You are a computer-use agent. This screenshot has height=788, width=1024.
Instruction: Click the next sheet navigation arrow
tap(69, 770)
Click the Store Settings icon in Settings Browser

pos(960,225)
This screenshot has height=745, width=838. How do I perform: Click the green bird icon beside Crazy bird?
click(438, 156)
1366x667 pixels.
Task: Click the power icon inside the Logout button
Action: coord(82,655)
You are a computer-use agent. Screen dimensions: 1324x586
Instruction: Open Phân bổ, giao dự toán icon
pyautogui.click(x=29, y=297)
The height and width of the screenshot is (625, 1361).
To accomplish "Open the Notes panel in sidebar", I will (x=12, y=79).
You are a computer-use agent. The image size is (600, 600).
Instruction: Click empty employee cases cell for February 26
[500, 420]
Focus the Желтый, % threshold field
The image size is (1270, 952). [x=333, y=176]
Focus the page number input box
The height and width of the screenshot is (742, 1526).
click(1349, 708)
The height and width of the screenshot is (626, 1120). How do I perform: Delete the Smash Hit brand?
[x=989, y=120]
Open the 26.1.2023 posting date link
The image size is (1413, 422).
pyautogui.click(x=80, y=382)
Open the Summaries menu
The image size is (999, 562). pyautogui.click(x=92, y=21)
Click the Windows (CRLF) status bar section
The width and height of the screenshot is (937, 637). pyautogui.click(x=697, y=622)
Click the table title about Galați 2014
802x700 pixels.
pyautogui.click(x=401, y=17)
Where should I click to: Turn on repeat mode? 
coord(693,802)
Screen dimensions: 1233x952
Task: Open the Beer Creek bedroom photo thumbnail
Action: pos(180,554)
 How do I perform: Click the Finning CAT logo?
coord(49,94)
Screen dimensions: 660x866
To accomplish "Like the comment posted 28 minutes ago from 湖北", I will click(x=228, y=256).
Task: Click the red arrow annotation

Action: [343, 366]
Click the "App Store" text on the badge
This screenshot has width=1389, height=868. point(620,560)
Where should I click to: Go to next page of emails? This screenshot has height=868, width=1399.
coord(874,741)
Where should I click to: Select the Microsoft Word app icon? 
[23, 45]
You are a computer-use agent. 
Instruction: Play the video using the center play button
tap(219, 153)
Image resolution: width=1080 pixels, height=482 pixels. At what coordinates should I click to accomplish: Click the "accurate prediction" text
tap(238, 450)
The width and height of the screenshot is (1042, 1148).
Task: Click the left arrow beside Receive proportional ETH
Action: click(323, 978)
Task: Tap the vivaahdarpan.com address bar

→ **Task prompt**: All that should be written out is the stretch of lines above between the one holding "You are a computer-use agent. Screen" and the one holding "Screen dimensions: 660x866", inclusive, exactly as given.

→ **Exercise answer**:
You are a computer-use agent. Screen dimensions: 1324x586
Instruction: Open Phân bổ, giao dự toán icon
pyautogui.click(x=29, y=297)
The height and width of the screenshot is (625, 1361).
To accomplish "Open the Notes panel in sidebar", I will (x=12, y=79).
You are a computer-use agent. The image size is (600, 600).
Instruction: Click empty employee cases cell for February 26
[500, 420]
Focus the Желтый, % threshold field
The image size is (1270, 952). [x=333, y=176]
Focus the page number input box
The height and width of the screenshot is (742, 1526).
click(1349, 708)
The height and width of the screenshot is (626, 1120). How do I perform: Delete the Smash Hit brand?
[x=989, y=120]
Open the 26.1.2023 posting date link
The image size is (1413, 422).
pyautogui.click(x=80, y=382)
Open the Summaries menu
The image size is (999, 562). pyautogui.click(x=92, y=21)
Click the Windows (CRLF) status bar section
The width and height of the screenshot is (937, 637). pyautogui.click(x=697, y=622)
Click the table title about Galați 2014
802x700 pixels.
pyautogui.click(x=401, y=17)
Where should I click to: Turn on repeat mode? 
coord(693,802)
Screen dimensions: 1233x952
Task: Open the Beer Creek bedroom photo thumbnail
Action: pos(180,554)
 How do I perform: Click the Finning CAT logo?
coord(49,94)
Screen dimensions: 660x866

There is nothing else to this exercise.